---- INFORMATION SUPPLIED

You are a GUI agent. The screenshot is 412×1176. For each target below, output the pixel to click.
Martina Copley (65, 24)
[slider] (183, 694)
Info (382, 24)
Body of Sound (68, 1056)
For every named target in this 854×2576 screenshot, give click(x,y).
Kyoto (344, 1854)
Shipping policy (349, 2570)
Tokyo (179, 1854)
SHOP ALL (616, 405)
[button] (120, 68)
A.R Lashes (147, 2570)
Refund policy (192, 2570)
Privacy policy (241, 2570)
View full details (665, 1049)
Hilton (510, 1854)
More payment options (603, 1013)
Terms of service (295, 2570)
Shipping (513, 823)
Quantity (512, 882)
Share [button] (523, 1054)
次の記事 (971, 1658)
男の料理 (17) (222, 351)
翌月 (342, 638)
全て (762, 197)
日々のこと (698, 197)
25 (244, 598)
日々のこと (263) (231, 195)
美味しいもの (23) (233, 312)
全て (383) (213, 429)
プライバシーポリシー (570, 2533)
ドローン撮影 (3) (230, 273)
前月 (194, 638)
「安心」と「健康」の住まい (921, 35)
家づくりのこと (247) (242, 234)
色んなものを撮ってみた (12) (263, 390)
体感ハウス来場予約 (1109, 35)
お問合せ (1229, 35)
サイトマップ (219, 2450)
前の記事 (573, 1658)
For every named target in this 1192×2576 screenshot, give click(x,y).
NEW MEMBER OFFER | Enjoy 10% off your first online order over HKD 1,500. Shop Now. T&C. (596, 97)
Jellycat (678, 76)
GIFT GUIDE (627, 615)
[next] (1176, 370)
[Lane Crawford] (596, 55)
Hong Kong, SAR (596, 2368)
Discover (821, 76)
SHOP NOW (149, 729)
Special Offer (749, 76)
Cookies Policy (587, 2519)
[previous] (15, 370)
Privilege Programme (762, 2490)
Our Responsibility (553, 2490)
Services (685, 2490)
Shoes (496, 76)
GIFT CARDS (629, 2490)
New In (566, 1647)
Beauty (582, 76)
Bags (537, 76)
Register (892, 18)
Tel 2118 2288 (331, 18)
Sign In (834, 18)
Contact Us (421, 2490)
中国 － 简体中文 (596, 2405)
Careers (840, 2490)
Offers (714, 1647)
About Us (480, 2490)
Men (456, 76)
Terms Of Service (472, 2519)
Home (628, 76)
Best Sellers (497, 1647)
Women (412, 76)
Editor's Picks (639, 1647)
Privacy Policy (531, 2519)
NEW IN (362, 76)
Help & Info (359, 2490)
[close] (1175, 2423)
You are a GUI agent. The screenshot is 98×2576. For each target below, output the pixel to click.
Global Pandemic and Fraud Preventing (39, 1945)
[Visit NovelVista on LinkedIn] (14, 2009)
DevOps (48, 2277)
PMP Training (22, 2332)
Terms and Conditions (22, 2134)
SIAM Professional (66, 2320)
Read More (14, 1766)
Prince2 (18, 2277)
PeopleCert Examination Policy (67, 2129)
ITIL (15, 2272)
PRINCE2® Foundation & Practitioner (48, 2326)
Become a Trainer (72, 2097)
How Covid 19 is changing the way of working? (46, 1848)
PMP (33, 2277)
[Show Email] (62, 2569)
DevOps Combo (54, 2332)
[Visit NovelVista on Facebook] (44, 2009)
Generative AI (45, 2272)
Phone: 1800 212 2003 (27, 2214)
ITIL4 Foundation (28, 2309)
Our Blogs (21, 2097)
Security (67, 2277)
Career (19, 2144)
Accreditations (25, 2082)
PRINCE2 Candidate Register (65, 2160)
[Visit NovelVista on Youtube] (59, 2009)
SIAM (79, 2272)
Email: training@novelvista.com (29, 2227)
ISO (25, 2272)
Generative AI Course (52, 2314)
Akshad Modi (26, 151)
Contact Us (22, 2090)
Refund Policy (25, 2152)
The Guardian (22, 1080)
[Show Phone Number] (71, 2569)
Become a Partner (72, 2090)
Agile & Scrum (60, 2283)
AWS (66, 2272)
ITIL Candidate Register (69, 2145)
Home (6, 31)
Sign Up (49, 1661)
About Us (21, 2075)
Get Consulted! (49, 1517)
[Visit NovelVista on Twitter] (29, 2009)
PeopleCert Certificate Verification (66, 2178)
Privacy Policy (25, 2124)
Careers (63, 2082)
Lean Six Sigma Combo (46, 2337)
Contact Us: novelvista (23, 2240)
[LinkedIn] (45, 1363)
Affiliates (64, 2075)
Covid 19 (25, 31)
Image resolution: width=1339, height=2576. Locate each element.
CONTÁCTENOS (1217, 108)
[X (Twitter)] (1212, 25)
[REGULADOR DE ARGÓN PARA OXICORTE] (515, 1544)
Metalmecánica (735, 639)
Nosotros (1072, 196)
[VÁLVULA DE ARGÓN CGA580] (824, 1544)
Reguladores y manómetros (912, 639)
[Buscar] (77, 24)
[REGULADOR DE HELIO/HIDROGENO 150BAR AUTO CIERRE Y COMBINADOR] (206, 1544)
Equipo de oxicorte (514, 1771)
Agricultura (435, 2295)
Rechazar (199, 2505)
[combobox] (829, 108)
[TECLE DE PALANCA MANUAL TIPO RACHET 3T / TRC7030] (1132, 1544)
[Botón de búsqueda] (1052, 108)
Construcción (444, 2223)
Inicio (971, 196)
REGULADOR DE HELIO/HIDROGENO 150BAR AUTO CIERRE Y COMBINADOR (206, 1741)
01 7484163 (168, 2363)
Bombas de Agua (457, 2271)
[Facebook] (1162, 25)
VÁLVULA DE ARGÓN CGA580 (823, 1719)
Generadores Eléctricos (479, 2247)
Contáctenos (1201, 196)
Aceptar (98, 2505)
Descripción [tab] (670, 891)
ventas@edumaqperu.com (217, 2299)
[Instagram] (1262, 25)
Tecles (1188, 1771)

--------

### YOUR OBJECTIVE:
Give back exactly the lines from the one with "[Facebook] (1162, 25)" through the final line of the material, both ends included, and no others.

### SOLUTION TO THE PROBLEM:
[Facebook] (1162, 25)
VÁLVULA DE ARGÓN CGA580 (823, 1719)
Generadores Eléctricos (479, 2247)
Contáctenos (1201, 196)
Aceptar (98, 2505)
Descripción [tab] (670, 891)
ventas@edumaqperu.com (217, 2299)
[Instagram] (1262, 25)
Tecles (1188, 1771)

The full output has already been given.